- _Task goal_
Where the records below show a line containing "Click the Execution duration (s) panel title", start copying; end with the line containing "Toggle the equalizer Auto button", and copy it too.

═════ Records ═════

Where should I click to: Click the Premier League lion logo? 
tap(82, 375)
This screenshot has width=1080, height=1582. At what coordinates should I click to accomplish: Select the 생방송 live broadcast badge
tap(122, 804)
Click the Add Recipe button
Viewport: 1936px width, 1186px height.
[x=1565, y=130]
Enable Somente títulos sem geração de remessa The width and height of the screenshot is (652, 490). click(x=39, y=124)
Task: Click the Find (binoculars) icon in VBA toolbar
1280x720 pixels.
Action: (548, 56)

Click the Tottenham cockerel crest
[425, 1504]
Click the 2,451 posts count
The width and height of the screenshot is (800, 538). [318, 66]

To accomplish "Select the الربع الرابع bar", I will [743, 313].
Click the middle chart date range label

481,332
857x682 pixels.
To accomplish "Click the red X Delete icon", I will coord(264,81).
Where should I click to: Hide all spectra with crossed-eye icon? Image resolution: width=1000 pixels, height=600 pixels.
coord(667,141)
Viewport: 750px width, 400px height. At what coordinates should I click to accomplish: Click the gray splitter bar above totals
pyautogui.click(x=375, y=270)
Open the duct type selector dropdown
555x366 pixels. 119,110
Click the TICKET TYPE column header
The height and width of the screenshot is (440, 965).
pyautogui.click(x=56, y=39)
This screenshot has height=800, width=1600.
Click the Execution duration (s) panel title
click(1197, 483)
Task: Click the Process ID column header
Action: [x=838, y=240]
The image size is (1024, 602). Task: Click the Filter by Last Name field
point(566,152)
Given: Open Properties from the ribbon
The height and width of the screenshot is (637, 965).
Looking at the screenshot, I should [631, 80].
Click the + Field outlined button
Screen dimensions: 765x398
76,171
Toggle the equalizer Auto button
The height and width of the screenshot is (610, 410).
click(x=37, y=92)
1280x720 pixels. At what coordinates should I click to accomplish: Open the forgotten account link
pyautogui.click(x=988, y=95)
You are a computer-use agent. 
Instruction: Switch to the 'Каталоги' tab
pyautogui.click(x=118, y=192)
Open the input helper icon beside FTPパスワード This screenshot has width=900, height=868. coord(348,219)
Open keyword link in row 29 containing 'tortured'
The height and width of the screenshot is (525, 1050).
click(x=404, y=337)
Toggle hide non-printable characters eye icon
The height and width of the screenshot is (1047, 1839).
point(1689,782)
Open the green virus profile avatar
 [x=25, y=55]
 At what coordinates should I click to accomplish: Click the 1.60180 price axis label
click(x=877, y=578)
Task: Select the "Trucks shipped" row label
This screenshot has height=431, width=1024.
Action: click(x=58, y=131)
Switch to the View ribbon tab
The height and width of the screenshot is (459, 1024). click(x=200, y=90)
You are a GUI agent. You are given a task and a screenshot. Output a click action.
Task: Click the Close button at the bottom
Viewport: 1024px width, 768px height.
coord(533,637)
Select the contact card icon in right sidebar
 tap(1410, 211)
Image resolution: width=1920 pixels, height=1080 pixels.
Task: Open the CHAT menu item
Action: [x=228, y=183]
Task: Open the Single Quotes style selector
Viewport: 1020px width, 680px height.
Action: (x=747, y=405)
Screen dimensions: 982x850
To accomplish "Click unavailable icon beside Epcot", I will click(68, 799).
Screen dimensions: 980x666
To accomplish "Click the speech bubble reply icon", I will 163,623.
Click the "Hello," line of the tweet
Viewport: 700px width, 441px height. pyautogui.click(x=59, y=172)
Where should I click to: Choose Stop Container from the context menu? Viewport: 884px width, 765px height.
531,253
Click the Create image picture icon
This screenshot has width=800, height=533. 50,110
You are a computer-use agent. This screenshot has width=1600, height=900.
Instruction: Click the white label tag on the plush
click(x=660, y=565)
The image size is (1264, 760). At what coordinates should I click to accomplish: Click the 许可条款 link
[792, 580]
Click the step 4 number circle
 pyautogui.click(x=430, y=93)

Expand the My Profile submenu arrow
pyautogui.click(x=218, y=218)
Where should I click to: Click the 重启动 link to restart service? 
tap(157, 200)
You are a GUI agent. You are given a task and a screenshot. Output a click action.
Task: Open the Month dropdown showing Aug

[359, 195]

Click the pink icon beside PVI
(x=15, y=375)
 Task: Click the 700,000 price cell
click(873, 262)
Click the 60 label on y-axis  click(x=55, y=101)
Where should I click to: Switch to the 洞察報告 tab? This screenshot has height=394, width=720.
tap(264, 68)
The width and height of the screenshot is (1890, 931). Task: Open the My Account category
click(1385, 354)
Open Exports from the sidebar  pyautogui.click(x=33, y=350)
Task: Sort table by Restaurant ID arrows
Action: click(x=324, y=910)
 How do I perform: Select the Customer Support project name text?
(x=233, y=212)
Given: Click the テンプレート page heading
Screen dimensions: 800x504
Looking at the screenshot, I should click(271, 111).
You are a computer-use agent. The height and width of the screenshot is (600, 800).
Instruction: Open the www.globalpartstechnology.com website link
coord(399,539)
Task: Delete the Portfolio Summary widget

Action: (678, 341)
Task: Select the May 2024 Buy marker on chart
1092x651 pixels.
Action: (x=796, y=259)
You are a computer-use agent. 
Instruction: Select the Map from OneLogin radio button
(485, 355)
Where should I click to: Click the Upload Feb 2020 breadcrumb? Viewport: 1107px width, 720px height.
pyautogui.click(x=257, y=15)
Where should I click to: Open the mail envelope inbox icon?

═════

- _Solved exercise_
Click the Execution duration (s) panel title
click(1197, 483)
Task: Click the Process ID column header
Action: [x=838, y=240]
The image size is (1024, 602). Task: Click the Filter by Last Name field
point(566,152)
Given: Open Properties from the ribbon
The height and width of the screenshot is (637, 965).
Looking at the screenshot, I should [631, 80].
Click the + Field outlined button
Screen dimensions: 765x398
76,171
Toggle the equalizer Auto button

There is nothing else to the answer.